Why do I get compilation errors?

Question

This is my program:

#include <stdio.h>

#define uart0 0x860
#define uart1 0x880

void send_char( int output )
{
    int nothing;
    //while write on uart1 is not ready, wait
    while(!((*(uart1+8) & 0x0040) && 0x0040)) //+8 eller +2? 2 byte (8 bitar)
    {
        nothing = 0;

    }
    *(uart1+4) = output; // +4 eller +1? en byte (4 bitar)
}

int rec_charx(void)
{
    if(!((*(uart1+8) & 0x0040) && 0x0040)) //+8 eller +2? 2 byte (8 bitar)
    {
        return *(uart1) & 0x000f;
    }
    else
    {
        return -1;
    }
}

The compiler complains:

expected ')' before 'output'

Why? How can I fix it? I don't understand the complaint.

Update

We've rewritten to program but we still get compilation errors:

#include <stdio.h>

static int* const uart1 = (int*) 0x880;

void send_char( int output )
{
    int nothing;
    //while write on uart1 is not ready, wait
    while(!((uart1[2] & 0x0040) && 0x0040)) //+8 eller +2? 2 byte (8 bitar)
    {
        //do nothing
        nothing = 0;

    }
    uart1[1] = output; // skriv till uart1
}

int rec_charx(void)
{
    if(!((*(uart1+8) & 0x0040) && 0x0040)) //+8 eller +2? 2 byte (8 bitar)
    {
        return *(uart1) & 0x000f;
    }
    else
    {
        return -1;
    }
}

Answer 1

You need to use constants instead of those defines:

#define uart0 0x860
#define uart1 0x880

like so:

const int * uart0 = 0x860;    
const int * uart1 = 0x868;

---

Also noted that incrementing a pointer of type int * by 1, moves it pointing to and address +sizeof(int*). So assuming an int being 4 bytes long, uart1 + 1 would point to address 0x884.

Answer 2

#define uart0 (int*)0x860
#define uart1 (int*)0x880

Also have to change

while(!((*(uart1+2) & 0x0040) == 0x0040)) 
                 ^            ^^

But this definitely isn't the most beautiful way to access memory. The macro stuff works now, but embedded it to another expression may produce unexpected results or fail to compile.

(int*) xxx + y calculates the expression in the size of (int) i.e. 4.

Answer 3

Best way to fix your issue: read the documentation of your compiler.
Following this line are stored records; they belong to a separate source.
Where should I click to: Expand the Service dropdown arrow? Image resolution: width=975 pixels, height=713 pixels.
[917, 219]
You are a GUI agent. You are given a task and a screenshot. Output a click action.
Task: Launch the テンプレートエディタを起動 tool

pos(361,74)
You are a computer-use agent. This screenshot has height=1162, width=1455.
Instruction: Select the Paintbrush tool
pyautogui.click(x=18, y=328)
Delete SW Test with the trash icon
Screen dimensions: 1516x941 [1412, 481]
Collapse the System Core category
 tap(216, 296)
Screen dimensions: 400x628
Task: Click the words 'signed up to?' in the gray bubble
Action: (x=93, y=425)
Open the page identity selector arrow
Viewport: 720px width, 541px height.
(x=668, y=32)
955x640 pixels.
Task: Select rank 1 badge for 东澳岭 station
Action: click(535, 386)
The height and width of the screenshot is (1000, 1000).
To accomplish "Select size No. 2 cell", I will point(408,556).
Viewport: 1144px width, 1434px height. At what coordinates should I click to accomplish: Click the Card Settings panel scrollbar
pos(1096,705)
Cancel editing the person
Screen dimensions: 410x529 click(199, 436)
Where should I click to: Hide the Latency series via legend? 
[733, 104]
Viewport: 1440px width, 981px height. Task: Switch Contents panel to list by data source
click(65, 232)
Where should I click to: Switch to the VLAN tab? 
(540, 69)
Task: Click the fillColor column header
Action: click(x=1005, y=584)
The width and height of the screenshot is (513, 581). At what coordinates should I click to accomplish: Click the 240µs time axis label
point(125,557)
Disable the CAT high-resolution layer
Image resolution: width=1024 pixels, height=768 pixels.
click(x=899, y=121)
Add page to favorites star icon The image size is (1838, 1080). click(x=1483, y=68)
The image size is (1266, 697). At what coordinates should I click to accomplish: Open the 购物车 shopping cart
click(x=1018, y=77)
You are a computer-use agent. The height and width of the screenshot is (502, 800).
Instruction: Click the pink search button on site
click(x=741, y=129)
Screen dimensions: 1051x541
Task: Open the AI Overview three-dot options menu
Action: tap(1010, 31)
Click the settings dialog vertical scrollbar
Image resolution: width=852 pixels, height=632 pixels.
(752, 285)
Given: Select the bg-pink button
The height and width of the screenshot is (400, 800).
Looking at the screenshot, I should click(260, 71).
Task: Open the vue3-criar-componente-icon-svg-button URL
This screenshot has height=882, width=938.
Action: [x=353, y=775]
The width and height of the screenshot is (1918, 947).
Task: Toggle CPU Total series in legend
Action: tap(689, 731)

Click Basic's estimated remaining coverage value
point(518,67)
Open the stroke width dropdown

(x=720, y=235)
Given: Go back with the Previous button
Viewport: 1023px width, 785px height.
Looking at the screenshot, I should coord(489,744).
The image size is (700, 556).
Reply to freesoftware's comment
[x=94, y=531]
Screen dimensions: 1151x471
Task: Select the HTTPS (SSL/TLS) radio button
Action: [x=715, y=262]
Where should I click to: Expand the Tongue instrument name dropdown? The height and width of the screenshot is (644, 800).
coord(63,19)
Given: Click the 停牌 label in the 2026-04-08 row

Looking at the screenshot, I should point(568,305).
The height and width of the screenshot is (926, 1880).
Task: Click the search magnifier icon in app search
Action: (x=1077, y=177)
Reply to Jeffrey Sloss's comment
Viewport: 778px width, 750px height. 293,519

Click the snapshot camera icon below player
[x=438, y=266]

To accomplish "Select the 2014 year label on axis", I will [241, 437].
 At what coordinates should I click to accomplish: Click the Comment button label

Your compiler probably comes with an header file that already defines a set of macros to access the UART hardware.

Otherwise here is how to declare your macros:

#include <stdint.h>

#define UART0 (*(volatile uint8_t *) 0x860)
#define UART1 (*(volatile uint8_t *) 0x880)

This assumes your UART registers are 8-bit. If they are 16 or 32-bit, change the uint8_t type in the macro definitions with the appropriate type.

You will need to adapt your code to use these macros.